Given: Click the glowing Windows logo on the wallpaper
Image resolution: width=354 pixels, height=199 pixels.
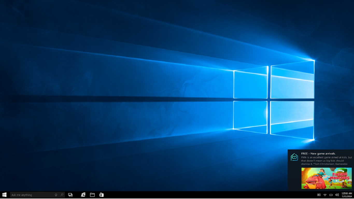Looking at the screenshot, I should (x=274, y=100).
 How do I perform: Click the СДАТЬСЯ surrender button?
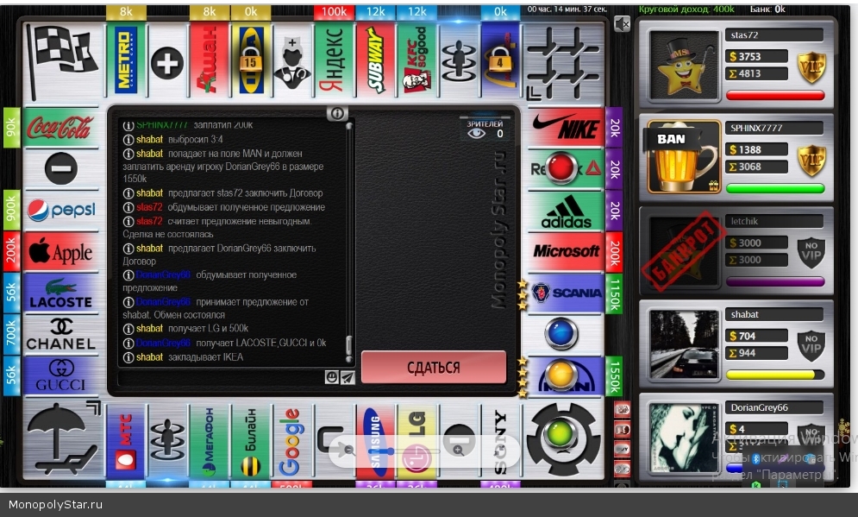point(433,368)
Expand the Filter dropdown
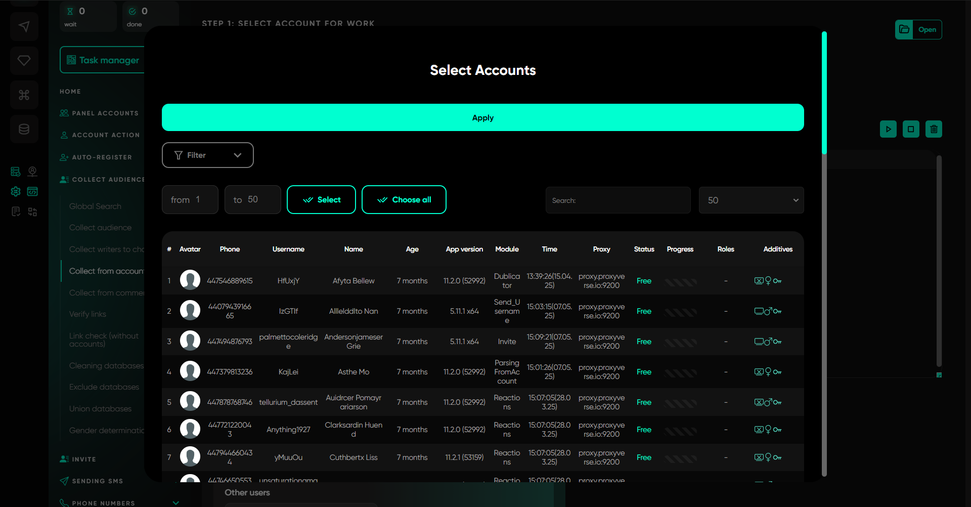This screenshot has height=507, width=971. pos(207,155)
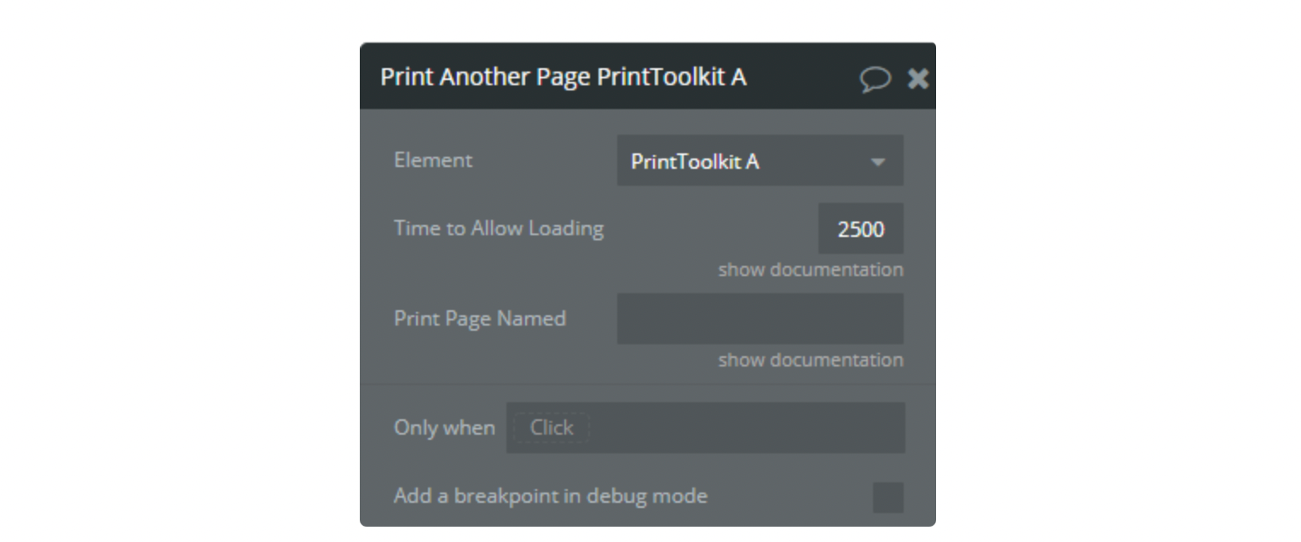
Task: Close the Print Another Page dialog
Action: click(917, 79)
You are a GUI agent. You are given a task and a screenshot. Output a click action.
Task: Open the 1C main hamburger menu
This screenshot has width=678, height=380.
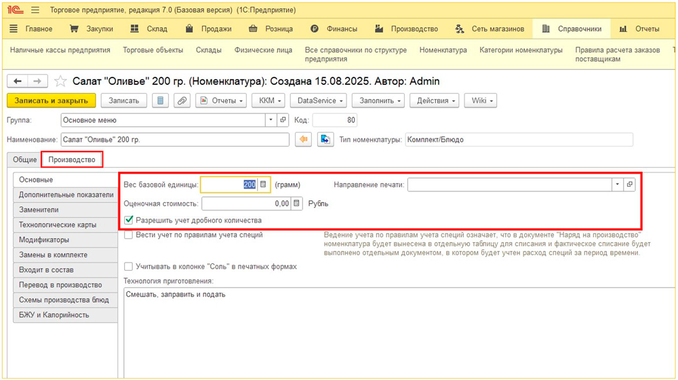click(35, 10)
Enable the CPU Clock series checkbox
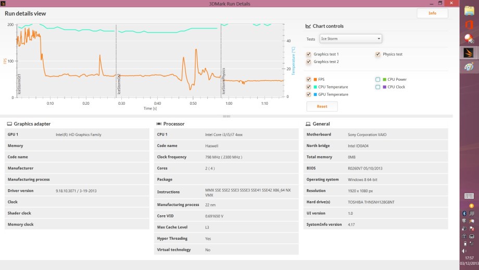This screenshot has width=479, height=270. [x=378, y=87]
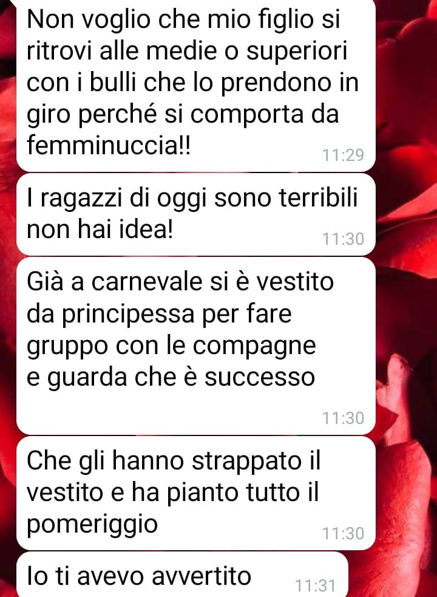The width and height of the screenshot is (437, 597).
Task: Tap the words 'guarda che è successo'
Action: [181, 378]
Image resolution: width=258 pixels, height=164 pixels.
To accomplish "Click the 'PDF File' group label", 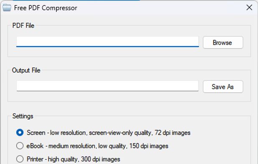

[WHAT THE TASK REQUIRES] Start with the line holding "You are a GUI" and repeat exactly every line through the final line of the records above, but no pictures and nothing more.

[ANSWER FOR THE TASK]
You are a GUI agent. You are given a task and a screenshot. Output a click action.
Task: Open the 1C main hamburger menu
This screenshot has width=678, height=380.
click(35, 10)
Enable the CPU Clock series checkbox
This screenshot has width=479, height=270. [x=378, y=87]
The width and height of the screenshot is (437, 597).
Task: Tap the words 'guarda che è successo'
Action: [181, 378]
Image resolution: width=258 pixels, height=164 pixels.
To accomplish "Click the 'PDF File' group label", 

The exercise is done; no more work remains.